Your question is missing one key element... How important is the integrity of the data in that field?
volatile gives you performance, but if a thread is currently writing changes to the field, you won't get that data until it's done, so you might access out of date information, and potentially overwrite changes another thread is currently doing. If the data is sensitive, you might get bugs that would get very hard to track. However, if you are doing very quick update, overwrite the value without reading it and don't care that once in a while you get outdated (by a few ms) data, go for it.
lock guaranty that only one thread can access the field at a time. You can put it only on the methods that write the field and leave the reading method alone. The down side is, it is slow, and may block a thread while another is performing its task. However, you are sure your data stay valid.
Interlock exist to shield yourself from the scheduler context switch. My opinion? Don't use it unless you know exactly why you would be using it and exactly how to use it. It gives options, but with great options comes great problematic. It prevents a context switch while a variable is being update. It might not do what you think it does and won't prevent parallel threads from performing their tasks simultaneously.

You want to use Volatile.Read().
As you are running on x86, all writes in C# are the equivalent of Volatile.Write(), you only need to use this for Itanium.
Volatile.Read() will ensure that you get the latest copy regardless of which thread last wrote it.
There is a fantastic write up here, C# Memory Model Explained
Summary of it includes,
On some processors, not only must the compiler avoid certain
optimizations on volatile reads and writes, it also has to use special
instructions. On a multi-core machine, different cores have different
caches. The processors may not bother to keep those caches coherent by
default, and special instructions may be needed to flush and refresh
the caches.
Hopefully that much is obvious, other than the need for volatile to stop the compiler from optimising it, there is the processor as well.
However, in C# all writes are volatile (unlike say in Java),
regardless of whether you write to a volatile or a non-volatile field.
So, the above situation actually never happens in C#. A volatile write
updates the thread’s cache, and then flushes the entire cache to main
memory.
You do not need Volatile.Write(). More authoratitive source here, Joe Duffy CLR Memory Model. However, you may need it to stop the compiler reordering it.
Since all C# writes are volatile, you can think of all writes as going
straight to main memory.
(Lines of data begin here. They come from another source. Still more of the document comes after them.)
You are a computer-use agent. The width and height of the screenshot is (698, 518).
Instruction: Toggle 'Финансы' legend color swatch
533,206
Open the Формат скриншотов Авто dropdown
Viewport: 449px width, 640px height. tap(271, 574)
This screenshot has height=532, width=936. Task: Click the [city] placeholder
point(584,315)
A regular, non-volatile read can read the
value from the thread’s cache, rather than from main
You need Volatile.Read()

When you start designing a concurrent program, you should consider these options in order of preference:
1) Isolation: each thread has it's own private data
2) Immutability: threads can see shared state, but it never changes
3) Mutable shared state: protect all access to shared state with locks
If you get to (3), then how fast do you actually need this to be?
Acquiring an uncontested lock takes in the order of 10ns ( 10-8 seconds ) - that's fast enough for most applications and is the easiest way to guarantee correctness.
Using any of the other options you mention takes you into the realm of low-lock programming, which is insanely difficult to get correct.
If you want to learn how to write concurrent software, you should read these:
Intro: Joe Albahari's free e-book - will take about a day to read
Bible: Joe Duffy's "Concurrent Programming on Windows" - will take about a month to read

Depends what you DO. For reading only, volatile is easiest, interlocked allows a little more control. Lock is unnecessary as it is more ganular than the problem you describe. Not sure about Volatile.Read/Write, never used them.
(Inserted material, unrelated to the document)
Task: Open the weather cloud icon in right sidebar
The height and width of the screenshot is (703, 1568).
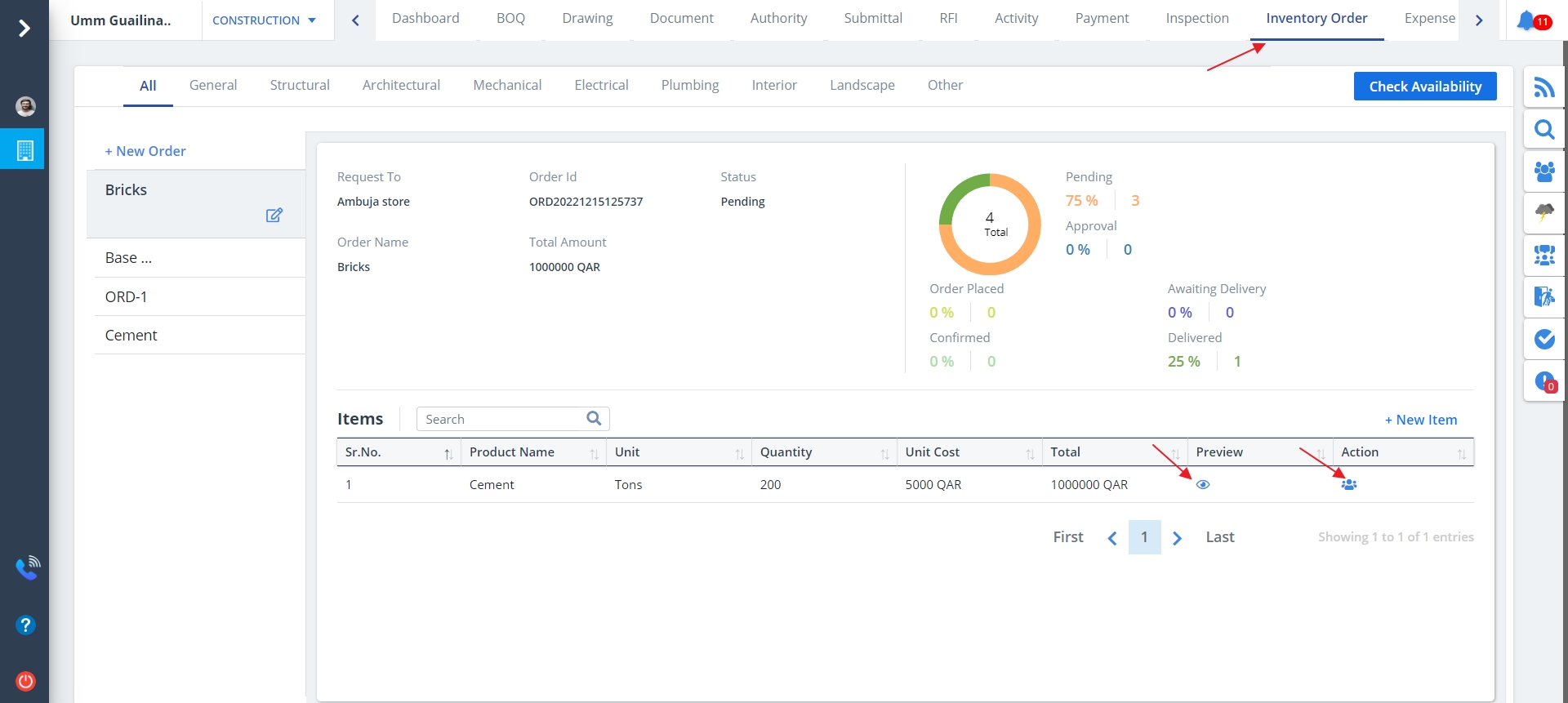Action: [1544, 213]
volatile - bad, there are some issues (see Joe Duffy's blog)
if all you do is read the value or unconditionally write a value - use Volatile.Read and Volatile.Write
if you need to read and subsequently write an updated value - use the lock syntax. You can however achieve the same effect without lock using the Interlocked classes functionality, but this is more complex (involves CompareExchange s to ensure that you are updating the read value i.e. has not been modified since the read operation + logic to retry if the value was modified since the read).

From this i can understand that you want to be able to read the last value that it was writtent in a field. Lets make an analogy with the sql concurency problem of the data. If you want to be able to read the last value of a field you must make atomic instructions. If someone is writing a field all of the threads must be locked for reading until that thread finished the writing transaction. After that every read on that thread will be safe. The problem is not with reading as it is with writing. A lock on that field whenever its writtent should be enough if you ask me ...

First have a look here: Volatile vs. Interlocked vs. lock
The volatile modifier shurely is a good option for a multikernel cpu.
But is this enough? It depends on how you calculate the new HedgeVolume value!
If your new HedgeVolume does not depend on current HedgeVolume then your done with volatile.
But if HedgeVolume[x] = f(HedgeVolume[x-1]) then you need some thread synchronisation to guarantee that HedgeVolume doesn't change while you calculate and assign the new value. Both, lock and Interlocked szenarios would be suitable in this case.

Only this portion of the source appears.